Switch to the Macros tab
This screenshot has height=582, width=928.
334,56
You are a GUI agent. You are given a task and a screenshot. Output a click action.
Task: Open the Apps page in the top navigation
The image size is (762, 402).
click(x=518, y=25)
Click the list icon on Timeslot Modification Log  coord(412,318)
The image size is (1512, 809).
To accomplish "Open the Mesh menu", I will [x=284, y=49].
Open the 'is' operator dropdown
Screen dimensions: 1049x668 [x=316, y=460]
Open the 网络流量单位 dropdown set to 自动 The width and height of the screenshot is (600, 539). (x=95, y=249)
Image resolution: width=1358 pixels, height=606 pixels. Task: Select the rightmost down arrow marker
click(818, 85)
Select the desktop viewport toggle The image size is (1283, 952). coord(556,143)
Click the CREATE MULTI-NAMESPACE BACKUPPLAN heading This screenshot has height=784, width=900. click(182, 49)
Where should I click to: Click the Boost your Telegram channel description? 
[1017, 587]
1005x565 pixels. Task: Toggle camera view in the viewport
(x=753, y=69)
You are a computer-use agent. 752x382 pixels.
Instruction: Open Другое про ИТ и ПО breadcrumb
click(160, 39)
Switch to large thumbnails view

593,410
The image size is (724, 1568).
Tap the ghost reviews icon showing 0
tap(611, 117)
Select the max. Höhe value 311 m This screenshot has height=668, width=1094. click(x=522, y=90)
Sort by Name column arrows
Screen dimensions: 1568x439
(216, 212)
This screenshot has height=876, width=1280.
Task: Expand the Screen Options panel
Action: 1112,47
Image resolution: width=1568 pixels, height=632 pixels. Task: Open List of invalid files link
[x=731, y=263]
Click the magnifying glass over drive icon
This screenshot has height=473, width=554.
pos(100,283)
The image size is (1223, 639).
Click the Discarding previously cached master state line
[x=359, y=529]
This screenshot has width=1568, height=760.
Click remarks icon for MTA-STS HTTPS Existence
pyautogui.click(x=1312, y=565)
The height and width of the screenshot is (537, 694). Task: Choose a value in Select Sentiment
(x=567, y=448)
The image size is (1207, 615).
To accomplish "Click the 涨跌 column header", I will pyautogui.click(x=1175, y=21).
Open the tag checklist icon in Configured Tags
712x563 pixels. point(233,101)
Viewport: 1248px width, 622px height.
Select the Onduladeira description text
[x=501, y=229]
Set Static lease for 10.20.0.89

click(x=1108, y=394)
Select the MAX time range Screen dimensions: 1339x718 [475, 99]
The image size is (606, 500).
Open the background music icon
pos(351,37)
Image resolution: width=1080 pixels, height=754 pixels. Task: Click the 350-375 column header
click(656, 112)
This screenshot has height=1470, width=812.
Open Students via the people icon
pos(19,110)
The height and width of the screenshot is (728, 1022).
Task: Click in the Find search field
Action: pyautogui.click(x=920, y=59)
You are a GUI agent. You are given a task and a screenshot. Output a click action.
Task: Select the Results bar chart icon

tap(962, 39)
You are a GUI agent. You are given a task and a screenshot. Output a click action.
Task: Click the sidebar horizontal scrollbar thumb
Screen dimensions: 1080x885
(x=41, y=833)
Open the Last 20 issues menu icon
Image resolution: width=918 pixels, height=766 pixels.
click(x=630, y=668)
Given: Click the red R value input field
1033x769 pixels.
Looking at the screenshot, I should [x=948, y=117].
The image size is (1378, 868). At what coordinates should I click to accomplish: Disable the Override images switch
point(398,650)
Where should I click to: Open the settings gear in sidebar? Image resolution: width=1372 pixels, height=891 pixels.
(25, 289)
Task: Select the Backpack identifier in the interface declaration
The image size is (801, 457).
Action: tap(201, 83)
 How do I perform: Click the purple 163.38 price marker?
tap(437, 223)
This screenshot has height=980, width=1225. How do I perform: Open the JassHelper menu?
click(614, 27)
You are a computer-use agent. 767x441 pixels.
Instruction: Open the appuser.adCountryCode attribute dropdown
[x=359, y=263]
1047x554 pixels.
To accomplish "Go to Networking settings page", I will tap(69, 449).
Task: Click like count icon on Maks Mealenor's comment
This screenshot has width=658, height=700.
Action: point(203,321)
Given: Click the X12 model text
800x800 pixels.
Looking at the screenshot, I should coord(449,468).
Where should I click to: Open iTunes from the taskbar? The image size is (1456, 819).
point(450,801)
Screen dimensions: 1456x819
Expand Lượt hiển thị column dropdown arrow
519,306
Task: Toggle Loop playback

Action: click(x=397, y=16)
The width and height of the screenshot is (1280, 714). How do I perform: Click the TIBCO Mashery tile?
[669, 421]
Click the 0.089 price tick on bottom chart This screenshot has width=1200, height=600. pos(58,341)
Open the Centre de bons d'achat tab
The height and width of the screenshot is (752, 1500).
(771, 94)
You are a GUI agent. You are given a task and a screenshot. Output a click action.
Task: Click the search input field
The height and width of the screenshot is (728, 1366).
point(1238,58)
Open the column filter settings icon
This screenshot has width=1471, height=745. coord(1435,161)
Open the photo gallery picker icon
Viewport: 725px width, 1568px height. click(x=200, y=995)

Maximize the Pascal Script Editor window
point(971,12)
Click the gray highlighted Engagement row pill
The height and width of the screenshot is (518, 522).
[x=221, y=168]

# # # # #

▶ [What to work on] Each line of the data must be copied exactly as it appears.

▶ [The completed task]
Switch to the Macros tab
This screenshot has height=582, width=928.
334,56
You are a GUI agent. You are given a task and a screenshot. Output a click action.
Task: Open the Apps page in the top navigation
The image size is (762, 402).
click(x=518, y=25)
Click the list icon on Timeslot Modification Log  coord(412,318)
The image size is (1512, 809).
To accomplish "Open the Mesh menu", I will [x=284, y=49].
Open the 'is' operator dropdown
Screen dimensions: 1049x668 [x=316, y=460]
Open the 网络流量单位 dropdown set to 自动 The width and height of the screenshot is (600, 539). (x=95, y=249)
Image resolution: width=1358 pixels, height=606 pixels. Task: Select the rightmost down arrow marker
click(818, 85)
Select the desktop viewport toggle The image size is (1283, 952). coord(556,143)
Click the CREATE MULTI-NAMESPACE BACKUPPLAN heading This screenshot has height=784, width=900. click(182, 49)
Where should I click to: Click the Boost your Telegram channel description? 
[1017, 587]
1005x565 pixels. Task: Toggle camera view in the viewport
(x=753, y=69)
You are a computer-use agent. 752x382 pixels.
Instruction: Open Другое про ИТ и ПО breadcrumb
click(160, 39)
Switch to large thumbnails view

593,410
The image size is (724, 1568).
Tap the ghost reviews icon showing 0
tap(611, 117)
Select the max. Höhe value 311 m This screenshot has height=668, width=1094. click(x=522, y=90)
Sort by Name column arrows
Screen dimensions: 1568x439
(216, 212)
This screenshot has height=876, width=1280.
Task: Expand the Screen Options panel
Action: 1112,47
Image resolution: width=1568 pixels, height=632 pixels. Task: Open List of invalid files link
[x=731, y=263]
Click the magnifying glass over drive icon
This screenshot has height=473, width=554.
pos(100,283)
The image size is (1223, 639).
Click the Discarding previously cached master state line
[x=359, y=529]
This screenshot has width=1568, height=760.
Click remarks icon for MTA-STS HTTPS Existence
pyautogui.click(x=1312, y=565)
The height and width of the screenshot is (537, 694). Task: Choose a value in Select Sentiment
(x=567, y=448)
The image size is (1207, 615).
To accomplish "Click the 涨跌 column header", I will pyautogui.click(x=1175, y=21).
Open the tag checklist icon in Configured Tags
712x563 pixels. point(233,101)
Viewport: 1248px width, 622px height.
Select the Onduladeira description text
[x=501, y=229]
Set Static lease for 10.20.0.89

click(x=1108, y=394)
Select the MAX time range Screen dimensions: 1339x718 [475, 99]
The image size is (606, 500).
Open the background music icon
pos(351,37)
Image resolution: width=1080 pixels, height=754 pixels. Task: Click the 350-375 column header
click(656, 112)
This screenshot has height=1470, width=812.
Open Students via the people icon
pos(19,110)
The height and width of the screenshot is (728, 1022).
Task: Click in the Find search field
Action: pyautogui.click(x=920, y=59)
You are a GUI agent. You are given a task and a screenshot. Output a click action.
Task: Select the Results bar chart icon

tap(962, 39)
You are a GUI agent. You are given a task and a screenshot. Output a click action.
Task: Click the sidebar horizontal scrollbar thumb
Screen dimensions: 1080x885
(x=41, y=833)
Open the Last 20 issues menu icon
Image resolution: width=918 pixels, height=766 pixels.
click(x=630, y=668)
Given: Click the red R value input field
1033x769 pixels.
Looking at the screenshot, I should [x=948, y=117].
The image size is (1378, 868). At what coordinates should I click to accomplish: Disable the Override images switch
point(398,650)
Where should I click to: Open the settings gear in sidebar? Image resolution: width=1372 pixels, height=891 pixels.
(25, 289)
Task: Select the Backpack identifier in the interface declaration
The image size is (801, 457).
Action: tap(201, 83)
 How do I perform: Click the purple 163.38 price marker?
tap(437, 223)
This screenshot has height=980, width=1225. How do I perform: Open the JassHelper menu?
click(614, 27)
You are a computer-use agent. 767x441 pixels.
Instruction: Open the appuser.adCountryCode attribute dropdown
[x=359, y=263]
1047x554 pixels.
To accomplish "Go to Networking settings page", I will tap(69, 449).
Task: Click like count icon on Maks Mealenor's comment
This screenshot has width=658, height=700.
Action: point(203,321)
Given: Click the X12 model text
800x800 pixels.
Looking at the screenshot, I should coord(449,468).
Where should I click to: Open iTunes from the taskbar? The image size is (1456, 819).
point(450,801)
Screen dimensions: 1456x819
Expand Lượt hiển thị column dropdown arrow
519,306
Task: Toggle Loop playback

Action: click(x=397, y=16)
The width and height of the screenshot is (1280, 714). How do I perform: Click the TIBCO Mashery tile?
[669, 421]
Click the 0.089 price tick on bottom chart This screenshot has width=1200, height=600. pos(58,341)
Open the Centre de bons d'achat tab
The height and width of the screenshot is (752, 1500).
(771, 94)
You are a GUI agent. You are given a task and a screenshot. Output a click action.
Task: Click the search input field
The height and width of the screenshot is (728, 1366).
point(1238,58)
Open the column filter settings icon
This screenshot has width=1471, height=745. coord(1435,161)
Open the photo gallery picker icon
Viewport: 725px width, 1568px height. click(x=200, y=995)

Maximize the Pascal Script Editor window
point(971,12)
Click the gray highlighted Engagement row pill
The height and width of the screenshot is (518, 522).
[x=221, y=168]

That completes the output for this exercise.